Repeatedly he jammed down on the starter
button, uselessly grinding the small motor to an ugly sound that made him
frantic. Then he saw the fuel gauge on empty. He would go no farther in this
car. His trying to gas it up would bring a chuckle and a grip around his
collar.

Two large boulevards intersected here, but
the blackness was absolute until lights speckled the hillsides miles away. He
had no idea where he was, which increased his dread. The traffic lights went
through their cycle; as a red got ready to change, headlights flashed into the
stolen car from the rear. Brakes squealed when Alex’s car didn’t
move. The car behind pulled around and stopped, a window coming down. The male
voice came from the featureless shadow of a face.

“What’s that car doin’ out
there in the middle of the street?”

“It just stopped,” Alex said; his
voice squeaked in fear.

“Hey, who’s drivin’ over
there?”

“My father,” Alex said, still
squeaking.

“Where the hell is he? Leavin’ a
car in the middle of an intersection is inviting trouble.”

“He went… to get help… call
somebody.”

“Why didn’t you push it to the
side?”

Alex was stumped for long seconds; then in a
stronger voice he said, “He’s got a heart condition.”

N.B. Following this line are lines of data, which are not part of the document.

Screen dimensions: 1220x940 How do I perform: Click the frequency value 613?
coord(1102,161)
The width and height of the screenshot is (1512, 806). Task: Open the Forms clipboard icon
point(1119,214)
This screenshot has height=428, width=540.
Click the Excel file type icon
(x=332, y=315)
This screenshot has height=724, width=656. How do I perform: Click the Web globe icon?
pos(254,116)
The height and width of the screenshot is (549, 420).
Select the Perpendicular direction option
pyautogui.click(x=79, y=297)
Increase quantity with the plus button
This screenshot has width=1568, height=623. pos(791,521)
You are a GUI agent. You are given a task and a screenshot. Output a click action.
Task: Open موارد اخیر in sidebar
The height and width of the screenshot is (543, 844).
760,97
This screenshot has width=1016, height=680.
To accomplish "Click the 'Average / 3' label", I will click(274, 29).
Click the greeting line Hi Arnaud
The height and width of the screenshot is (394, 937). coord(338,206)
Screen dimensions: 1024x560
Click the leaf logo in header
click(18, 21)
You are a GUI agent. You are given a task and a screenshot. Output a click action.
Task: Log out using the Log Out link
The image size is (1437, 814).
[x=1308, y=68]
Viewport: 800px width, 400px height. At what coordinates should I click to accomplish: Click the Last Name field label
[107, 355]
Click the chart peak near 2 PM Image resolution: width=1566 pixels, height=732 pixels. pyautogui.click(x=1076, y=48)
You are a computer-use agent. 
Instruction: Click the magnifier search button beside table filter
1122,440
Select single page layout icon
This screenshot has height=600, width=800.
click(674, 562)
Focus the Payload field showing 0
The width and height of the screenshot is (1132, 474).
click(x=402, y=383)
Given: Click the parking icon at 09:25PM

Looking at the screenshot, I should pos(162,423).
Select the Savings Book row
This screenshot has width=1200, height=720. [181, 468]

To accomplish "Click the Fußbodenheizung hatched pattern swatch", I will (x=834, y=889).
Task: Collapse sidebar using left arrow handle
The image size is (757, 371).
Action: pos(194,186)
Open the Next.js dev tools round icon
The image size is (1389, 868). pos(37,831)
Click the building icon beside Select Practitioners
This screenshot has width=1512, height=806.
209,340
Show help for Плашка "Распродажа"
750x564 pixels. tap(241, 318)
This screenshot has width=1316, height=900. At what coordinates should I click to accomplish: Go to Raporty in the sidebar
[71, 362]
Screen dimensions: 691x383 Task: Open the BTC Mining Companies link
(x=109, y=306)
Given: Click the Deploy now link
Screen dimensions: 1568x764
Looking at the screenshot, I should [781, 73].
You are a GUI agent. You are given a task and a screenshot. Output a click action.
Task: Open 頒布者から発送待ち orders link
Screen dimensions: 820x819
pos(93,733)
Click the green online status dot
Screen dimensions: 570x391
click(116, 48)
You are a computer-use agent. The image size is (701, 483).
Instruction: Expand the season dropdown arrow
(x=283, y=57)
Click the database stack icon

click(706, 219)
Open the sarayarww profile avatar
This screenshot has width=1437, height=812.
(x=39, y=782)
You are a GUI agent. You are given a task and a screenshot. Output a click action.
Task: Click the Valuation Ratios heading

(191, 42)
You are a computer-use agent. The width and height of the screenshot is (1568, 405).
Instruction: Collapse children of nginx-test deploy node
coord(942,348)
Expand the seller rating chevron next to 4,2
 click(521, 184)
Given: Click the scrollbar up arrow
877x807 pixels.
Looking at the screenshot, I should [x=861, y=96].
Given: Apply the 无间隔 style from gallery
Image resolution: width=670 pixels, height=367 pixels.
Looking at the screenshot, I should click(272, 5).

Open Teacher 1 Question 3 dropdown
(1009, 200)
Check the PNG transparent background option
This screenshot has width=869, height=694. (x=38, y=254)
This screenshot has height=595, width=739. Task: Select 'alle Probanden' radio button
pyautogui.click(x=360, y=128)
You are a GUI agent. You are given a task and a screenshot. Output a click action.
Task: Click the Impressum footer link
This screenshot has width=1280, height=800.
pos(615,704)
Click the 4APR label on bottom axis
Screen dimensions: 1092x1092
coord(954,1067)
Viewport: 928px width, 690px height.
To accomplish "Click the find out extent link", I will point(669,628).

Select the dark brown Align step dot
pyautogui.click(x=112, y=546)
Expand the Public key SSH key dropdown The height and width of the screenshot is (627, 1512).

“Uh-huh. I get it. Well, we can’t
leave it there.” The man pulled to the curb and came over. As he lumbered
forward, a big man in checked mackinaw, Alex reached for the door, primed to
bolt. But he’d never out-run the man. The odds were better to brazen it
out.

The man slipped the cap from a flare and
scratched it until it fired. He dropped it behind the car and told Alex to get
out and help.

“How long’s your pa been
gone?” the man asked.

“Twenty minutes, maybe.”

“I got time. I better stay here with
you—damn boondocks out here.
There’s bums
back in the beach canyons.”

“I’ll be okay,” Alex said.
“I’ll lock myself in.”

“No, that’s okay. I got off work
early an’ the old lady’d think I got fired if she hears the car
come in now.”

Minutes ticked away, and Alex sat physically
quiet in the front passenger seat, feet outside on the curb. His mind was
spinning. The man paced on the other side, out of Alex’s sight but not
out of his consciousness.

The black-and-white highway patrol car came
from the other direction; its driver looked over at the two parked vehicles.
The man stopped pacing and watched the cruiser go along the highway divider to
a place for a U-turn. Alex watched in the mirror. As the headlights began
to turn, he made sure the man wasn’t looking; then he crouched down,
using the stolen car as a shield, and ran awkwardly toward the darkness. He saw
the waist-high ditch two steps ahead, so he only half-fell into the soft, damp
dirt.

The prowl car headlights lighted up the route
he traveled, but car and ditch hid him enough—until he was far enough
away where he could scramble up and duck into the wild bushes. He halted there,
looked back, and now a flashlight beam was playing across the bushes nearest
the car.

It was much like the last hunt, he thought,
momentarily dismayed as he recalled the ending of that one. Then dismay
disappeared into excitement, and the excitement made him feel alive. The exhaustion
of having to run went away. He was oblivious to the scratching twigs and
shrubs. He would avoid getting boxed in.

Another hundred yards ahead, he crept
back to the roadside and looked at the starting point. A fourth set of
headlights was there, another highway patrol cruiser. He was beyond the range
of their lights. Bunching himself, he ran bent over across the highway and
through another wall of bushes. But then he was on smooth lawn with occasional
silhouettes of trees. Minutes later the grass was manicured, and he saw a flag
in a hole. He was on a golf course. He could walk without worrying that
he’d run into a wire and cut his head off. However trivial and temporary
the escape—victory elated him. He’d gotten away, and he felt a form
of exaltation. Tired as he was, he walked jauntily through the night.

Chapter 11

 

Morning found him under the boardwalk of the
beach near the Venice Amusement Pier. He’d trudged for three hours, first
following a westward railway right-of-way, then keeping as much to alleys as
possible. When he was forced onto regular streets he sprang into bushes or
whatever cranny was available the instant headlights appeared. Every police
officer would stop to question a child wandering the city at three a.m.,
especially when there was a call about the stolen car. A couple of times he
detoured around gas stations or passed open cafes, their windows misted from
the warmth within. He was afraid to enter because most adults would be as
curious as a
policeman
. So he walked until he reached
the beach, the sea glimmering in the moonlight a hundred yards away, and then curled
into a niche to wait, shivering, for dawn, wishing that he’d never gotten
into the car with Scabs, sad and angry at having done so. But he would never
give up. He would postpone the consequences of his behavior as long as
possible.

When the sun sparkled on the sea, bright but
morning-cool, he came out and stretched his cramped muscles.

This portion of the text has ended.